━━━ Available records

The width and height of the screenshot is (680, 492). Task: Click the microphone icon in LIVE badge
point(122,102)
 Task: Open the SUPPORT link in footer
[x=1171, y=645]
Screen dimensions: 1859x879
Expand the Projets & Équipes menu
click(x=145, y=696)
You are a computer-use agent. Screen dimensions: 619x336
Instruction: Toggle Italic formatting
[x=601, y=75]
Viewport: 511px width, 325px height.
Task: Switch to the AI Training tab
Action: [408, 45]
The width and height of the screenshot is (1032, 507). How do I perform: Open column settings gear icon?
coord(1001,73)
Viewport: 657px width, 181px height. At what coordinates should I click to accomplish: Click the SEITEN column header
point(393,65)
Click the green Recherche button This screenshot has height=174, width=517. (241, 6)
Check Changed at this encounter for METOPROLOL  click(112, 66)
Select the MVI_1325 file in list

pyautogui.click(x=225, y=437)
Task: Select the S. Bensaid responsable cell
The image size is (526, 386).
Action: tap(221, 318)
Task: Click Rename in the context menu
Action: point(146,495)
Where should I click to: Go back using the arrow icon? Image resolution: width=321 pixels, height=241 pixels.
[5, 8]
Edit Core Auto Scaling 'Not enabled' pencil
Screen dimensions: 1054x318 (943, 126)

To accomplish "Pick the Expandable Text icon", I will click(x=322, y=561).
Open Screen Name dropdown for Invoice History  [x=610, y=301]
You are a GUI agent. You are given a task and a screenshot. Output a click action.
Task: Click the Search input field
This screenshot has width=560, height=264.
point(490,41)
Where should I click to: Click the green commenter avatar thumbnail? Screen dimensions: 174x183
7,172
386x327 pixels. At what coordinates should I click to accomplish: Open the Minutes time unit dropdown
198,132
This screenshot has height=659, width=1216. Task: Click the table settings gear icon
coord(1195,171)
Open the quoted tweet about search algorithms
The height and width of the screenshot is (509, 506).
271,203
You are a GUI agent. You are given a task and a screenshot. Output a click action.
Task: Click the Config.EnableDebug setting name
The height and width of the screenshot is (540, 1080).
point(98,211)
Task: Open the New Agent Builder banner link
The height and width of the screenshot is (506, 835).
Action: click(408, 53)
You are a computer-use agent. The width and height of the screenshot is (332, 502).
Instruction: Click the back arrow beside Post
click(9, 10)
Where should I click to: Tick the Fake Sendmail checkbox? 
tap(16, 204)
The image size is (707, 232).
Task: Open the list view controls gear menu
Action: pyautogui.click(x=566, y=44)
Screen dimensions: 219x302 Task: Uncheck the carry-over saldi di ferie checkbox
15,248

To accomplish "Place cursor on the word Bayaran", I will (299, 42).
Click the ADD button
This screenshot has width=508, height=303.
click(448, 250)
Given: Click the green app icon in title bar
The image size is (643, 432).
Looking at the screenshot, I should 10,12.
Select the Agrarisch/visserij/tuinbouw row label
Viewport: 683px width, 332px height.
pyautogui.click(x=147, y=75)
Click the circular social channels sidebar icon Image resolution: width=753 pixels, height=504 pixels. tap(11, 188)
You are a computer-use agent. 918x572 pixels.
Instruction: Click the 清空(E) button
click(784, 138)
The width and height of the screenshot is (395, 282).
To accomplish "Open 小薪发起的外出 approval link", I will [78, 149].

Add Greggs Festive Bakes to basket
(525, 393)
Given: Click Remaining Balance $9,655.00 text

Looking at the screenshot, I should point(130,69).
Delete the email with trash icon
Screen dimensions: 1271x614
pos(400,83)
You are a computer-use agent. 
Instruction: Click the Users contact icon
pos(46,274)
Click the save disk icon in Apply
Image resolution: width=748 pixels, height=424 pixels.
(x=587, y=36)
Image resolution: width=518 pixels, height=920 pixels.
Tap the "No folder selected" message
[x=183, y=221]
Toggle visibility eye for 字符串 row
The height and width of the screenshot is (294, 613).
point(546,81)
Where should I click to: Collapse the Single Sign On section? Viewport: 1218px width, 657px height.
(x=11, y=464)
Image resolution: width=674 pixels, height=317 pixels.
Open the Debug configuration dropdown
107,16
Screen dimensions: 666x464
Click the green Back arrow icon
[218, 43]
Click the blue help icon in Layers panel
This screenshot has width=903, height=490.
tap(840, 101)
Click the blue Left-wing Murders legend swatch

━━━━━━

▶ _Task description_
Show every line above where "computer" is found.

▶ _Solution for this exercise_
You are a computer-use agent. Screen dimensions: 619x336
You are a computer-use agent. The width and height of the screenshot is (332, 502).
You are a computer-use agent. 918x572 pixels.
You are a computer-use agent. 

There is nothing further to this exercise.